Sibling relationships outlast marriages, survive the death of parents, and resurface after quarrels that would sink any friendship. Sibling relationships shape how people feel about themselves and how they understand and feel about others; even how much they achieve. The arrival of a younger sibling may cause distress to an older child, but it stirs enormous interest. This relationship presents both children with the opportunity to learn crucial social and cognitive skills: how to comfort and empathize with another person, how to make jokes, how to resolve arguments, and even how to irritate another. The make believe play of siblings prepares them to be understanding adults.
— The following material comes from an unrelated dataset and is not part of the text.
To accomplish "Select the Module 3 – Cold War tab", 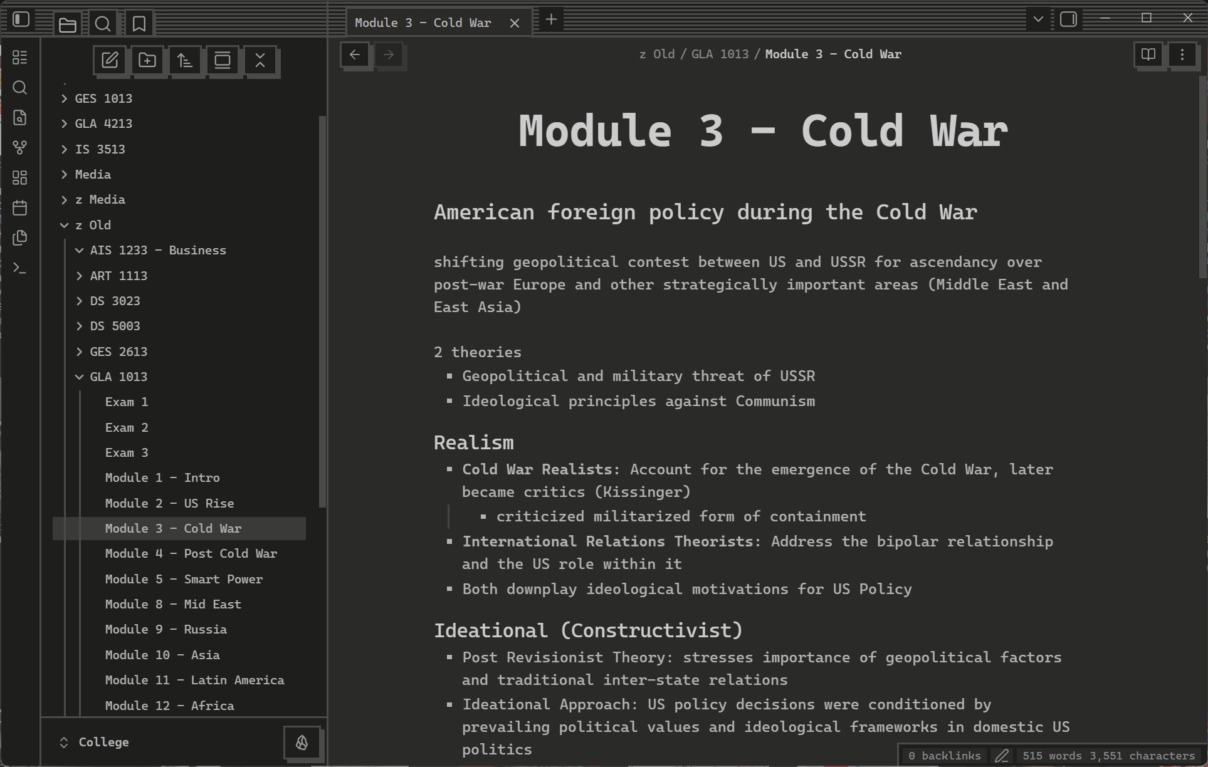I will coord(423,23).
The rivalry that exists through the teenage years wanes in adulthood. At least, adults are less apt to admit competitive feelings. But does the rivalry disappear? As young adults, my sons exhibited the rivalry which they will deny exits. They are only thirteen months apart in age, and were attending colleges in different states. One day, near the end of a summer vacation, they came home from working out at the gym. Each one was hot and sweaty. Yet, when they entered the front door, they were fighting. I asked, “What’s going on?”
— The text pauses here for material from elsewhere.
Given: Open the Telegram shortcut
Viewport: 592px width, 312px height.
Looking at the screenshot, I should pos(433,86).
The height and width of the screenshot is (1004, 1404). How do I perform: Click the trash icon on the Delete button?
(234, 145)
Robert, the younger son, replied, “I’m going to show my big brother he’s not as big as he thinks he is.”
They continued to fight all the way to Robert’s bedroom, and the fight continued there for thirty minutes. When it was over, both sons were exhausted. Allen went to his room and sat on the floor. Robert sat on his bed. Both were breathing heavily. Neither one could explain why they had been fighting.
Age does not seem to be a factor in sibling behavior which is not refined. I have two precious aunts. Aunt Bea celebrated her 80th birthday last July. Aunt Jane is two years her junior. Aunt Bea’s husband passed away about fifteen years ago, and four years ago Aunt Jane’s husband died. These sisters have lived near each other and have been the best of friends. They have enjoyed their freedom and friendship these past four years. Then, Aunt Bea got a beau. One day, when Aunt Jane was visiting, the beau came to call. He asked if he could take them both to lunch. Aunt Jane’s response was, “No, thank you. I can buy my own lunch.”
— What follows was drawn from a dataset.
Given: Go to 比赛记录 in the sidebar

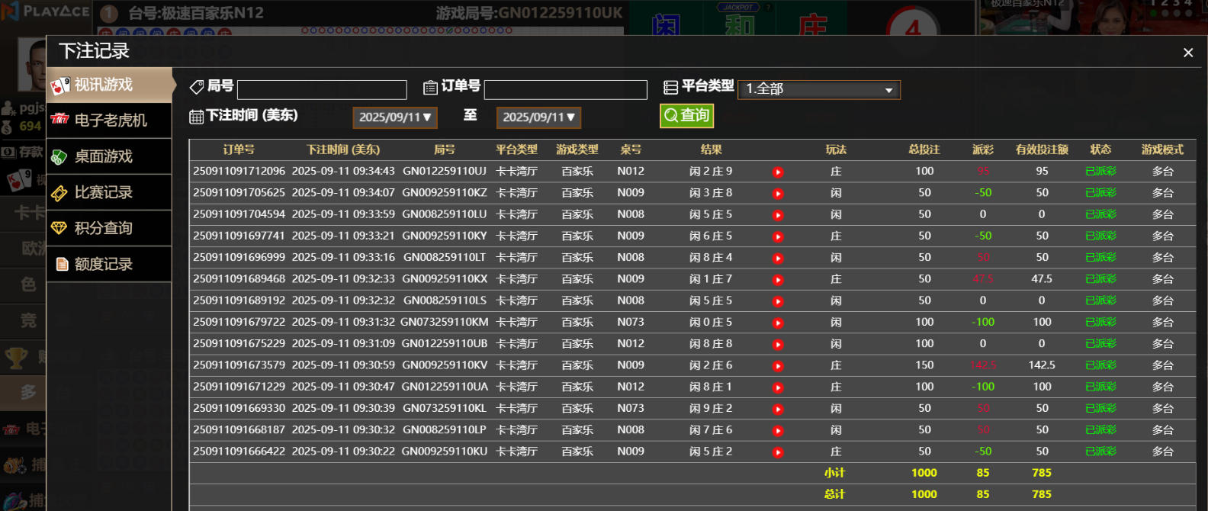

Nevertheless, harmonious or antagonistic patterns established in childhood make themselves felt in many adults’ lives. One psychologist says this is not just kid stuff that people outgrow. One woman competes bitterly with a slightly older co-worker, just as she did with an older brother. A scientist realizes that he argues with his wife in exactly the same way he used to spar with his older brother.
Sibling rivalry may reduce each of us to a bumbling idiot at times. Or, we may learn to rework and reshape the images of childhood to become more accommodating to adult reality, and in turn enjoy our adult relationships more. Most adults deem their relationships with siblings to be “warm and affectionate” in spite of any rivalry that may exist in their family.